- _Task to carry out_: Each line of the material should be retyped without alteration.

(Beginning of Excerpted records)

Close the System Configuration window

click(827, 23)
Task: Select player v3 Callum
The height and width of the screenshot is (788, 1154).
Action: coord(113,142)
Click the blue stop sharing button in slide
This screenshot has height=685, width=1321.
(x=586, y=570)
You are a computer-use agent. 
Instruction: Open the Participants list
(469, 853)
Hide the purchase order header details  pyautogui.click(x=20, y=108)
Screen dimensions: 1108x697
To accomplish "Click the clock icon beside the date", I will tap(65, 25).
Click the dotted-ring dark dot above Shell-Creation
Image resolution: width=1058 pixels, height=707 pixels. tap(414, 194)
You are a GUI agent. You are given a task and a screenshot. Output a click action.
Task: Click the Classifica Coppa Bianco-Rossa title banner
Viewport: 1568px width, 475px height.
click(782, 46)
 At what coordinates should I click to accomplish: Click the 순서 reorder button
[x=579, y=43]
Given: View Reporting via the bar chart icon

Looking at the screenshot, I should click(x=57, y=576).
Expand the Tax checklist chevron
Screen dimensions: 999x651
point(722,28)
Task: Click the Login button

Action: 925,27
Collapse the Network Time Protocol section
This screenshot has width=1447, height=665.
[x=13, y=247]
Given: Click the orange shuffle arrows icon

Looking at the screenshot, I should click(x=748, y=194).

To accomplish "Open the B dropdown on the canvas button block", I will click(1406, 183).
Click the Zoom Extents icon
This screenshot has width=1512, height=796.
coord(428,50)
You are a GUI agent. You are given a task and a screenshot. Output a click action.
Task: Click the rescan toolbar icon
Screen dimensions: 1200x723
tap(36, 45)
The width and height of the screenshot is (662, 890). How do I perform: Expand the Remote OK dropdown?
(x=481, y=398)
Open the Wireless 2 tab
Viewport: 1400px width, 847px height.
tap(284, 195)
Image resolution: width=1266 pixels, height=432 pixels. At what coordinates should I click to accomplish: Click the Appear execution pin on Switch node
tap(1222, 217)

(End of Excerpted records)

- _Answer box_:
Close the System Configuration window

click(827, 23)
Task: Select player v3 Callum
The height and width of the screenshot is (788, 1154).
Action: coord(113,142)
Click the blue stop sharing button in slide
This screenshot has height=685, width=1321.
(x=586, y=570)
You are a computer-use agent. 
Instruction: Open the Participants list
(469, 853)
Hide the purchase order header details  pyautogui.click(x=20, y=108)
Screen dimensions: 1108x697
To accomplish "Click the clock icon beside the date", I will tap(65, 25).
Click the dotted-ring dark dot above Shell-Creation
Image resolution: width=1058 pixels, height=707 pixels. tap(414, 194)
You are a GUI agent. You are given a task and a screenshot. Output a click action.
Task: Click the Classifica Coppa Bianco-Rossa title banner
Viewport: 1568px width, 475px height.
click(782, 46)
 At what coordinates should I click to accomplish: Click the 순서 reorder button
[x=579, y=43]
Given: View Reporting via the bar chart icon

Looking at the screenshot, I should click(x=57, y=576).
Expand the Tax checklist chevron
Screen dimensions: 999x651
point(722,28)
Task: Click the Login button

Action: 925,27
Collapse the Network Time Protocol section
This screenshot has width=1447, height=665.
[x=13, y=247]
Given: Click the orange shuffle arrows icon

Looking at the screenshot, I should click(x=748, y=194).

To accomplish "Open the B dropdown on the canvas button block", I will click(1406, 183).
Click the Zoom Extents icon
This screenshot has width=1512, height=796.
coord(428,50)
You are a GUI agent. You are given a task and a screenshot. Output a click action.
Task: Click the rescan toolbar icon
Screen dimensions: 1200x723
tap(36, 45)
The width and height of the screenshot is (662, 890). How do I perform: Expand the Remote OK dropdown?
(x=481, y=398)
Open the Wireless 2 tab
Viewport: 1400px width, 847px height.
tap(284, 195)
Image resolution: width=1266 pixels, height=432 pixels. At what coordinates should I click to accomplish: Click the Appear execution pin on Switch node
tap(1222, 217)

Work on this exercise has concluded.